I had to create a new database instance in mongodb, which was a learning experience because it’s different and I had never used it before.
Graylog2 web interface
This was not as hard to get started. I downloaded & unzipped the rails app. This probably sounds funny but I don’t have much experience using rails. I ran rails s to start the app, had to bundle install, and eventually added the port parameter because I have too many rails running at the same time (redmine). The toughest part was getting the database settings in sync with those on the graylog2 server. Somehow I had not user but it wasn’t asking me to create one. After a couple hours of fooling with mongo db (I learned more about it than I originally intended, not a bad thing), I created a new “environment” on mongo db by creating a new one in mongoid.yml and starting with “rails s -e production”.
I thought that I was going to be installing some kind of monitor or creating a daemon, both of which I hadn’t done in earnest (unless you count autoit hacks).
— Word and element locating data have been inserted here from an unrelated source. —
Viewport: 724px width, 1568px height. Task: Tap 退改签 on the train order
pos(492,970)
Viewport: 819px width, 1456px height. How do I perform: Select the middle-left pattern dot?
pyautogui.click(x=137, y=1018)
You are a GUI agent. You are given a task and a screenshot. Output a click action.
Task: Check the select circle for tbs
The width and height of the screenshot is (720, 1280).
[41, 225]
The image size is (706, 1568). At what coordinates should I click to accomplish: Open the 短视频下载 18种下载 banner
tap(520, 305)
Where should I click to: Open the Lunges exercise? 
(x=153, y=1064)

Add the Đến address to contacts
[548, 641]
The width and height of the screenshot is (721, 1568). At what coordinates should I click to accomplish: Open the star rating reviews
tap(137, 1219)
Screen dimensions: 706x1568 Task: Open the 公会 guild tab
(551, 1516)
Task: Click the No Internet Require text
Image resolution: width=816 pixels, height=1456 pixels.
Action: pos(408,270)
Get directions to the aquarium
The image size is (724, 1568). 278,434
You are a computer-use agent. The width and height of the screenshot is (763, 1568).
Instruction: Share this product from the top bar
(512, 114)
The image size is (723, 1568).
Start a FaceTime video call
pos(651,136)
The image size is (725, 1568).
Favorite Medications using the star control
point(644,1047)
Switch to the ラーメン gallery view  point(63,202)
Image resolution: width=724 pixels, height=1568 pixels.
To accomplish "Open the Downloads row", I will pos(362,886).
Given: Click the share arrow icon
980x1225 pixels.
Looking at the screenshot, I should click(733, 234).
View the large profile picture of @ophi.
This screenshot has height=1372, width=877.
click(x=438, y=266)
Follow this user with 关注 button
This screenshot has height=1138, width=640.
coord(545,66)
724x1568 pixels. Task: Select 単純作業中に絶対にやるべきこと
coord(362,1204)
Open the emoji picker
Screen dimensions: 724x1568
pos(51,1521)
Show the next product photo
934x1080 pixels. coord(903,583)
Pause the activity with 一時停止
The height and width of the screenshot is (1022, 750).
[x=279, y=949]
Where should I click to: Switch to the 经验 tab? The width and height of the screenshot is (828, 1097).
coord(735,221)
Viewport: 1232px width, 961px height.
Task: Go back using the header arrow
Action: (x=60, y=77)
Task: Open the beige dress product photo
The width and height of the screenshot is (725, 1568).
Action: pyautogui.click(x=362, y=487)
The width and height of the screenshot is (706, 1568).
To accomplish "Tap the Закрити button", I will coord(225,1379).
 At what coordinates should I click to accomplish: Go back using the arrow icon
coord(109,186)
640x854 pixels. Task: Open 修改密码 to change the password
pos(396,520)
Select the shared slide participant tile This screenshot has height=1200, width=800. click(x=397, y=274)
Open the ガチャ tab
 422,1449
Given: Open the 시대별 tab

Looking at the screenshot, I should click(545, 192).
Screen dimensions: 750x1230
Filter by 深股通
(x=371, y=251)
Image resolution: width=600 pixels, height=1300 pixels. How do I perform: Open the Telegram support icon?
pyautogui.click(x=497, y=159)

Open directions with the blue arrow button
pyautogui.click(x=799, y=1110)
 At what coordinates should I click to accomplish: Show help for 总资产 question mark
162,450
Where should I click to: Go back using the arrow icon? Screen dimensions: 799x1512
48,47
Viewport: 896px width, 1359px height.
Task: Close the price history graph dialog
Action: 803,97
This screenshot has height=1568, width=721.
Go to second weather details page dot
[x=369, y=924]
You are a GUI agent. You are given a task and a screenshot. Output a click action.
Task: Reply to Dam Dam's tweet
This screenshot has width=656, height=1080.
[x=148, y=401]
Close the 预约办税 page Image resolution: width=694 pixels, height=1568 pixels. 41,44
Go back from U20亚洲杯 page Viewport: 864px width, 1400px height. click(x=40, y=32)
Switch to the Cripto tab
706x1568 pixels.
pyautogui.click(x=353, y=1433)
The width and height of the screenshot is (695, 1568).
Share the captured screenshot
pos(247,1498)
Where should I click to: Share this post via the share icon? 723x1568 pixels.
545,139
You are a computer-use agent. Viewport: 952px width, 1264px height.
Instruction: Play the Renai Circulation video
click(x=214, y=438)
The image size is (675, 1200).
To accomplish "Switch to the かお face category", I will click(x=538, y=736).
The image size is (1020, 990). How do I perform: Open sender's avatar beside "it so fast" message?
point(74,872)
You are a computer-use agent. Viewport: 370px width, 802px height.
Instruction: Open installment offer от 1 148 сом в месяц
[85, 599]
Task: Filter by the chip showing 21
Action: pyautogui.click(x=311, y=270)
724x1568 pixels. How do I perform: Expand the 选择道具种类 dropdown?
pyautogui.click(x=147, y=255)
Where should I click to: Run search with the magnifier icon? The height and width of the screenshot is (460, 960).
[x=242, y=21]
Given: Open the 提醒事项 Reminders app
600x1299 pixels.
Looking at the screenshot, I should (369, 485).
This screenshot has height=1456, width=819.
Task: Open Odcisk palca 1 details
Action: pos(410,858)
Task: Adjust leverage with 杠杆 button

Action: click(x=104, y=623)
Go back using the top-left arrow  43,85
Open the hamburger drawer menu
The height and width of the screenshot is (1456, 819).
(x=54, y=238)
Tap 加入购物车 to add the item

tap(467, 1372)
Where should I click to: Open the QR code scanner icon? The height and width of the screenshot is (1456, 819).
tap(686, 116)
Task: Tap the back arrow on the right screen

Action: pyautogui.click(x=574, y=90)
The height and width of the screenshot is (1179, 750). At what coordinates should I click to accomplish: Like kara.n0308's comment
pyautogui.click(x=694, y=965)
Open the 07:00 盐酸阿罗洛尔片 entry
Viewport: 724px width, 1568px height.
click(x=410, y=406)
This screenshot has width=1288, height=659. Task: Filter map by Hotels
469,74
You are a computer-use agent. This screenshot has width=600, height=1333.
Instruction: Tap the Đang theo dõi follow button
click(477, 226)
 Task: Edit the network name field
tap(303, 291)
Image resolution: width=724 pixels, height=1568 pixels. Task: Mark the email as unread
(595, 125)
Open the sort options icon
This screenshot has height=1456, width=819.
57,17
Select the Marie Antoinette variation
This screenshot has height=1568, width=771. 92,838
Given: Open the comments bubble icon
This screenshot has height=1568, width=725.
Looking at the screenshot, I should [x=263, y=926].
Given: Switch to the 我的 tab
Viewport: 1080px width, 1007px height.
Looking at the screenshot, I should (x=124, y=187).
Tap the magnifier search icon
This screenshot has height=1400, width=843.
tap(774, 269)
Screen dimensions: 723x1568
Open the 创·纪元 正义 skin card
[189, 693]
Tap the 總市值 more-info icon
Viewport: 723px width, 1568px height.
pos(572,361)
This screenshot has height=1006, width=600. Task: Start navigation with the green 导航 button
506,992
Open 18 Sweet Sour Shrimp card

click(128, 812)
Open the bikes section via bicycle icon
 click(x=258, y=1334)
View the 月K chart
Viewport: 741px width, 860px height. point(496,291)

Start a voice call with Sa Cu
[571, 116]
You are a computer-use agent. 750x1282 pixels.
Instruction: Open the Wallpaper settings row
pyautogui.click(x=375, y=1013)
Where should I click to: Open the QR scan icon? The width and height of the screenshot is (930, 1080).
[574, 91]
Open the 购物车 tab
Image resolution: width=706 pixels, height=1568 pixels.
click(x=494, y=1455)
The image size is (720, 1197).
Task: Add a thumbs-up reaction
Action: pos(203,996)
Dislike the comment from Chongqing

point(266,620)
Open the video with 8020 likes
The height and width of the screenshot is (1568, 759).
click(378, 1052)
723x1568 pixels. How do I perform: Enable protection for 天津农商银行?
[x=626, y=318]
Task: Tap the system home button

I looked at monit but decided to use the GELF that seems to integrate nicely with the server. To get that running, I downloaded the gem for it, and modified an example script that sent messages to graylog2. The key lines were these:
n = GELF::Notifier.new("localhost", 12201) n.notify!(:host => my_host, :level => msg_level, :short_message => msg, :_ip => my_system, :_method => my_method)
The script wasn’t hard to create, but getting the right inputs while processing a log file (I was prototyping from /var/log/syslog) took some time.
Overall, I thought that I could replicate this by parsing almost any long, certainly all the log4j default formatted logs. I know that I could also track resource levels (cpu, memory, network usage, etc.).
I am really pleased with what I learned from this experiment, but even more so about the possibilities for using something like this to keep track of all the “unseen” information. David Cooper once told me that metrics without a decision to be made are just numbers. I mostly agree, but there have to be decisions that don’t get made because people are completely unaware of the information around them. I hope to wise enough to use it in healthy doses.
I am disappointed that I didn’t get the email notifications working. I hooked it up to my gmail account but never saw an email despite high doses of “fake” log entries being jammed into the server. If I had more time, I’d be sniffing to see what is being sent to gmail (and replied) because the logs I saw were useless. Ironic, huh?
In addition, I would like to have that ability to have a rules engine that acts upon information. If the memory climbs too high, better to reset than let it freeze up. I did not see anything in that arena here. Maybe there is something else on the Test Stack for that?